The ban, added to Florida’s Constitution in 1868, has been the subject of especially bitter debate since the 2000 presidential election. Some legal voters were removed from the state’s rolls that year after being misidentified as felons, adding to the drama of a recount that gave George W. Bush a razor-thin margin of victory over Al Gore.
Only two other states, Kentucky and Virginia, constitutionally require all felons to forfeit their voting rights. A federal lawsuit seeking to overturn Florida’s ban made its way to the United States Supreme Court in 2005, but the court declined to hear the case.
Until now in Florida, most felons who finished prison and probation time had to submit to a lengthy review and waiting period, and sometimes an investigation and hearing, if they wanted to regain the right to vote.
Under the new rules, the roughly 80 percent of ex-offenders whose crimes were not considered violent will win automatic rights restoration after the state makes sure they have paid any restitution to victims and have no pending criminal charges. [NYT]
It's outrageous that so many states strip all convicted felons of voting rights for life. Why should a 3-month sentence for burglary strip you of your voting rights for as long as you live?
One of the more annoying shibboleths I hear from self-styled law and order types is: "If you're a felon, you lose your rights."
That saying is irritating because it's question-begging. We all agree that felons lose some rights for a certain amount of time. That's almost part of the definition of a state-imposed punishment... For example, if you're imprisoned, you lose your right to be free of restraint for the duration of your sentence. On the other hand, you don't lose all your rights just because you're in jail. You certainly don't lose all your rights forever after you served your sentence.
Another popular law and order saying is, "If you do the crime, you do the time." I don't mind that one so much because it suggests that there is a set time that you have to do. Once you've done the time, you should be allowed to return to society, having paid your debt.
If states want to suspend people's voting rights while they're actually in jail or on parole or probation, that's at least defensible. Maybe it's fair to exclude people from voting as part of their punishment.

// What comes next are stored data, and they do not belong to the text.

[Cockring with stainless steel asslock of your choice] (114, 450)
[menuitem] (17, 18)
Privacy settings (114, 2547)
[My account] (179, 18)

Also, if legislators want to write vote-stripping provisions into specific criminal statutes, that's fine too. Let the politicians take responsibility for saying who is so bad that they have to be cast out of democracy for life.
In Florida, sex offenders and murderers probably won't get their voting rights back. That's a reasonable compromise. There's a world of difference between a non-violent drug offender and a serial murderer. I would prefer that we didn't make voting rights conditional, but if we're prepared to strip some rights (like freedom of movement) as punishment, I don't see a categorical reason to take loss of voting rights off the table when it comes to punishing various crimes.
Allowing felons to vote is also an important brake on abuses of state power. Normally, politicians have to make cost-benefit calculations when they pander to the electorate. If you shaft one contingency to please another, the shafted group may strike back and vote you out. However, if you arrange to prevent the people who might have a grudge against you from ever voting again, you're home free. That's the enviable position of many so-called "tough on crime" politicians who make a big show of charging more people with crimes, or subjecting convicted criminals to ever-harsher punishments.